I'm definitely interested in better algorithms for matching people up, but I don't think that particular idea is viable.
This is definitely a problem. I think you'd need to somewhat disguise what was going on so people didn't feel they were being 'priced'.
I'm not sure you appreciate the dynamics of messaging on these sites. The hottest girls get vastly more messages than anyone else, more than they can possibly read and reply to. The problem they face is filtering out messages they might actually be interested in from the noise. For these users fewer messages is better, particularly if the messages are higher quality (which they will probably tend to be if they are expensive to send).

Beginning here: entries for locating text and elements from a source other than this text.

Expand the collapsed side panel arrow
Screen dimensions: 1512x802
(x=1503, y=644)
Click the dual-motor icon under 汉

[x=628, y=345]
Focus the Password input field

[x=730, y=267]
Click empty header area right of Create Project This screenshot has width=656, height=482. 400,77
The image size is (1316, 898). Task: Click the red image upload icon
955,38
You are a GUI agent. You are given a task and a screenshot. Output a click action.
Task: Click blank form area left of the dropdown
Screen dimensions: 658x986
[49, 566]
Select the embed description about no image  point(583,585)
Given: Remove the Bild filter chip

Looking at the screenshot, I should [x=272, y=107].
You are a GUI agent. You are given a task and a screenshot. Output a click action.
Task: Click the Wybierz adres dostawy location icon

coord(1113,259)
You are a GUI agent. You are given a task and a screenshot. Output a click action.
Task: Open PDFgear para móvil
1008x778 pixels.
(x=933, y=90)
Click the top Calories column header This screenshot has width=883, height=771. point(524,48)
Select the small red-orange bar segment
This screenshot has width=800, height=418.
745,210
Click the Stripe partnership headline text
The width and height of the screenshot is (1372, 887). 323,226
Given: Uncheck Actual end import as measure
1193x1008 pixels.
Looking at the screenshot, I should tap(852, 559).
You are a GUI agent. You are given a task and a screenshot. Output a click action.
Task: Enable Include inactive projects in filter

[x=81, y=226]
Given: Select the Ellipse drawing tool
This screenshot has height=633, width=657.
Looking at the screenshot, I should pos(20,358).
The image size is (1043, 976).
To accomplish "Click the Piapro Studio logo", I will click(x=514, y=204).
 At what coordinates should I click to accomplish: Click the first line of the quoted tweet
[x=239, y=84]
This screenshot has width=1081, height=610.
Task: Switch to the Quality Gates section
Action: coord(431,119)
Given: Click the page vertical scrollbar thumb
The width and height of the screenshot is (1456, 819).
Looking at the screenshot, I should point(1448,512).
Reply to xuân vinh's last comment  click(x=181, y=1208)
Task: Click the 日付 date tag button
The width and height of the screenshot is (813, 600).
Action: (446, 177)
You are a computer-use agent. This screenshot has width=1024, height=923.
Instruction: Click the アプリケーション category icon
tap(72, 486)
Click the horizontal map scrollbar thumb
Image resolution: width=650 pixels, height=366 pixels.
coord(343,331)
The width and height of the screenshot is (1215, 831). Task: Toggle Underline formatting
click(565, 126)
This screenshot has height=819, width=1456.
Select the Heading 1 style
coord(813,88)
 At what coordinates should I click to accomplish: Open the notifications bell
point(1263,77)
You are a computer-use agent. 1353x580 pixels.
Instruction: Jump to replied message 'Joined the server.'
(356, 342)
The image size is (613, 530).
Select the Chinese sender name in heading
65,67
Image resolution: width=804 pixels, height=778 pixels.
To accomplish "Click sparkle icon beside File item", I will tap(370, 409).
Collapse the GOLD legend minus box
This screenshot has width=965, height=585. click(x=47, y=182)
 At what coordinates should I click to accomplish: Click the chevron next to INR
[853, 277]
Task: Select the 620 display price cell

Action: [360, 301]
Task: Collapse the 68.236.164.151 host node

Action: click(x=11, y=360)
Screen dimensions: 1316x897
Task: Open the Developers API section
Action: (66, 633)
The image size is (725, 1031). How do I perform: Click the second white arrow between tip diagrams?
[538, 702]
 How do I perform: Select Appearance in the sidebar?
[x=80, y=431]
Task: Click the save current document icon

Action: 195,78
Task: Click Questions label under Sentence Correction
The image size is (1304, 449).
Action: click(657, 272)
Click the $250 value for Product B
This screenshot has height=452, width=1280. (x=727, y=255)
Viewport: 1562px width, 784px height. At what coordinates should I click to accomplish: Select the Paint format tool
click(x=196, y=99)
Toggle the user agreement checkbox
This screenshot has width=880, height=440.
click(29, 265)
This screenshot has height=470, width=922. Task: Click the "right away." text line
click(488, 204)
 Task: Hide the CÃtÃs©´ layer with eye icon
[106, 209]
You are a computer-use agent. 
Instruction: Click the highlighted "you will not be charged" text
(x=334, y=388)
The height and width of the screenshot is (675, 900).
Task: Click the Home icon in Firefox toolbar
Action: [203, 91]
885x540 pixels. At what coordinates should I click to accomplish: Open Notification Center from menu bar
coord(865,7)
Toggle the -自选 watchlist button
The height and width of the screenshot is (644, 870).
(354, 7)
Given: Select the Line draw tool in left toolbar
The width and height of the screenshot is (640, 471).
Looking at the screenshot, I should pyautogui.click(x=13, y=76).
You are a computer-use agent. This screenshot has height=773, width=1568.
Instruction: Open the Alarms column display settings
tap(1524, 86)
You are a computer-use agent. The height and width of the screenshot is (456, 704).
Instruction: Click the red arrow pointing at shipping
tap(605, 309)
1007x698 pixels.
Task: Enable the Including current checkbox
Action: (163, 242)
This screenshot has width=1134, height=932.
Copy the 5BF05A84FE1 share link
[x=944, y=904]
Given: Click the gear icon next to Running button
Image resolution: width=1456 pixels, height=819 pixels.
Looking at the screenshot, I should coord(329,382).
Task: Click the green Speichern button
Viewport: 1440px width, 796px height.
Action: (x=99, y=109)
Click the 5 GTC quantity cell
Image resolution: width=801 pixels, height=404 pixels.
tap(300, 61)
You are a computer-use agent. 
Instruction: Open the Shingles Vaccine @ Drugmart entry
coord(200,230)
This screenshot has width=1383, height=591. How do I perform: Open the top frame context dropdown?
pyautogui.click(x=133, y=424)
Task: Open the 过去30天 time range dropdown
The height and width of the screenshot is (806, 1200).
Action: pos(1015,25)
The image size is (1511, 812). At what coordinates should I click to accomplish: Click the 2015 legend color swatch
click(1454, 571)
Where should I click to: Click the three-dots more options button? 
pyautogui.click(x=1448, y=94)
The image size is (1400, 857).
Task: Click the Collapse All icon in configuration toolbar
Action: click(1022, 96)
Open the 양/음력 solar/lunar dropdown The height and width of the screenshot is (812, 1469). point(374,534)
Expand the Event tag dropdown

Meanwhile less physically attractive girls and most guys get few or no unsolicited messages. The system should help increase the number of messages they receive. They may indeed be receiving messages from people who 'couldn't afford anyone better' but they are getting messages and chances are the messages they receive will be from more realistic matches. As wedrifid pointed out, people tend to end up in relationships with people of roughly equal attractiveness. All the average guys who send dozens of messages to the hottest 1% of girls who they have little hope of success with might consider messaging someone whose profile interests them but who is of more average physical attractiveness.
I may not have made it clear that the idea would be that the recipients receive some or all of the cost of messaging them. This way the most in demand users would be able to 'afford' to message people of similar attractiveness but wouldn't be deluged with messages from people 'beneath' them who they likely have little interest in.
Agreed.
No, trust me, I know this part. :p But I see what you mean; my afterthought about how it would reduce their message quantity missed the point.
I wasn't assuming that would be the case, although
this would mean that hot people would mostly receive messages from other hot people. Which, according to your link, would be preferable for them. Interesting.
Okay, I retract my immediate rejection, at least enough to admit that I'm curious about how this would pan out.